**ABOUT THIS EXERCISE**. The result should be the lines from the one holding "You are a computer-use" to the final line of the records below, repeated exactly and with no pictures.

**TASK DATA**.

==*==

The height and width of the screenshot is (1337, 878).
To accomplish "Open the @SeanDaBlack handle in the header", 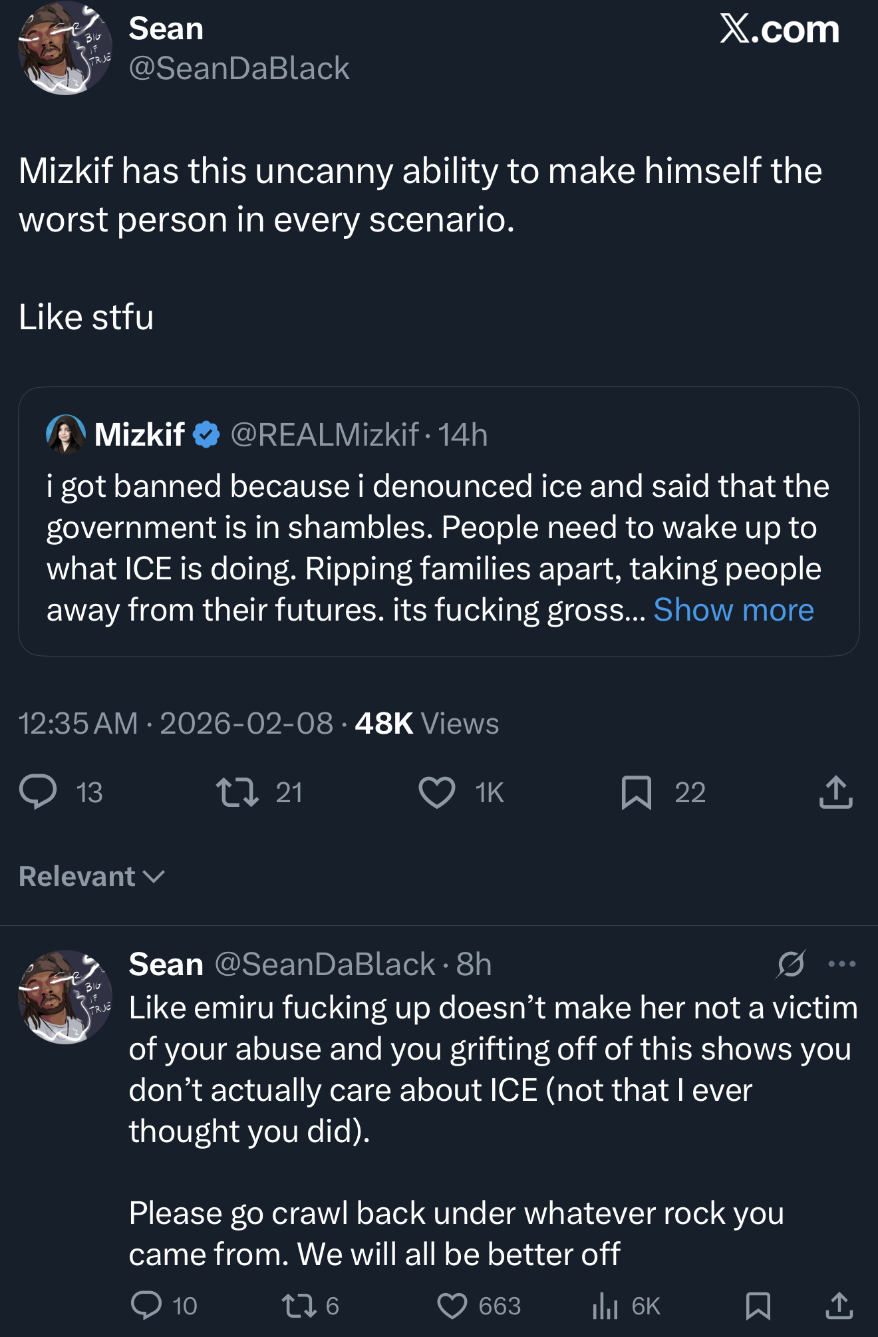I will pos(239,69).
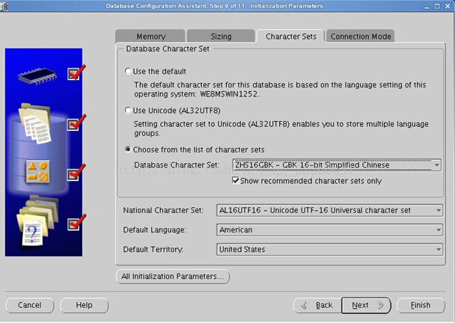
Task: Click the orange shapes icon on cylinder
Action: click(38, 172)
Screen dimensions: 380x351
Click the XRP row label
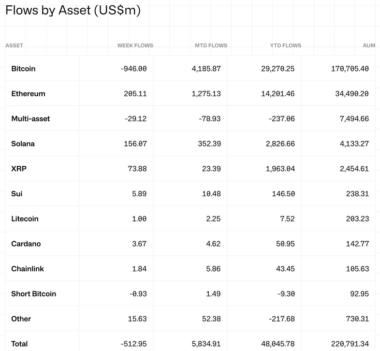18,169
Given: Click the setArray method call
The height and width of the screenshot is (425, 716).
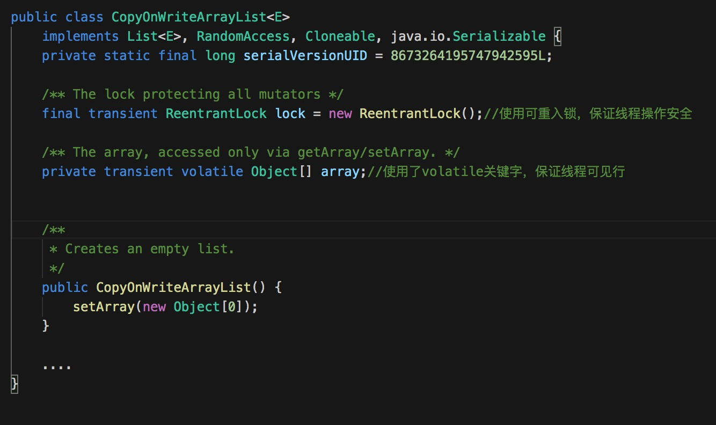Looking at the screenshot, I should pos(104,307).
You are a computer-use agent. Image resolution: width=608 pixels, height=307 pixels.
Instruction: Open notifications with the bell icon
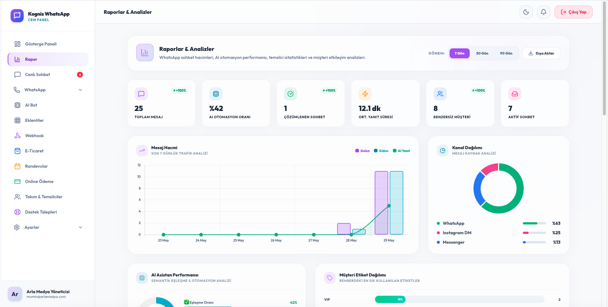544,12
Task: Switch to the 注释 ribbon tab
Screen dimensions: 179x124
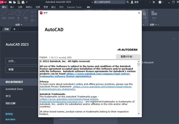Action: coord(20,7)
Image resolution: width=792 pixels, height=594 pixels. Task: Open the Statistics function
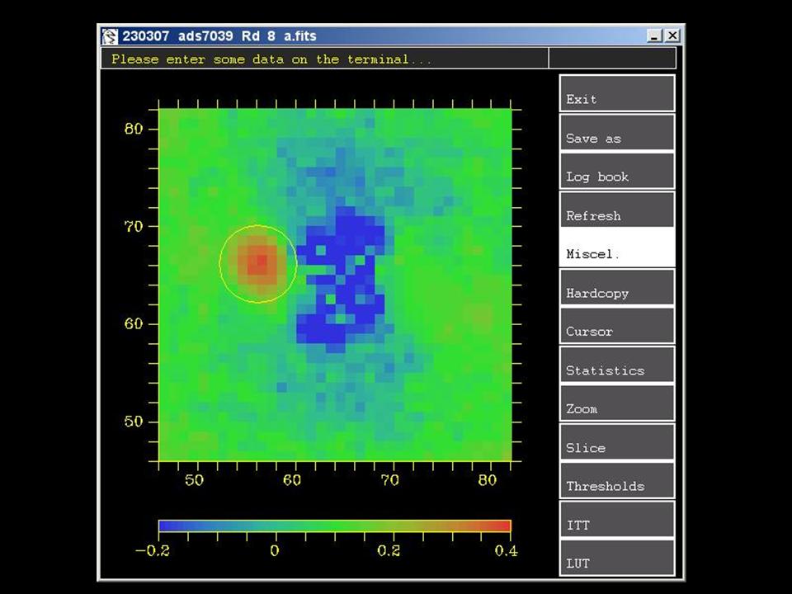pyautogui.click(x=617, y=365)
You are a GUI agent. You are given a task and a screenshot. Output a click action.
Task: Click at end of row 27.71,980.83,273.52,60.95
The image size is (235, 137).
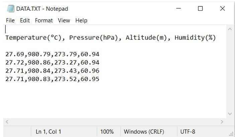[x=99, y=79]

==*==

**TASK RESPONSE**.
You are a computer-use agent. Image resolution: width=608 pixels, height=307 pixels.
Instruction: Open notifications with the bell icon
544,12
Task: Switch to the 注释 ribbon tab
Screen dimensions: 179x124
Action: coord(20,7)
Image resolution: width=792 pixels, height=594 pixels. Task: Open the Statistics function
pyautogui.click(x=617, y=365)
You are a GUI agent. You are given a task and a screenshot. Output a click action.
Task: Click at end of row 27.71,980.83,273.52,60.95
The image size is (235, 137).
[x=99, y=79]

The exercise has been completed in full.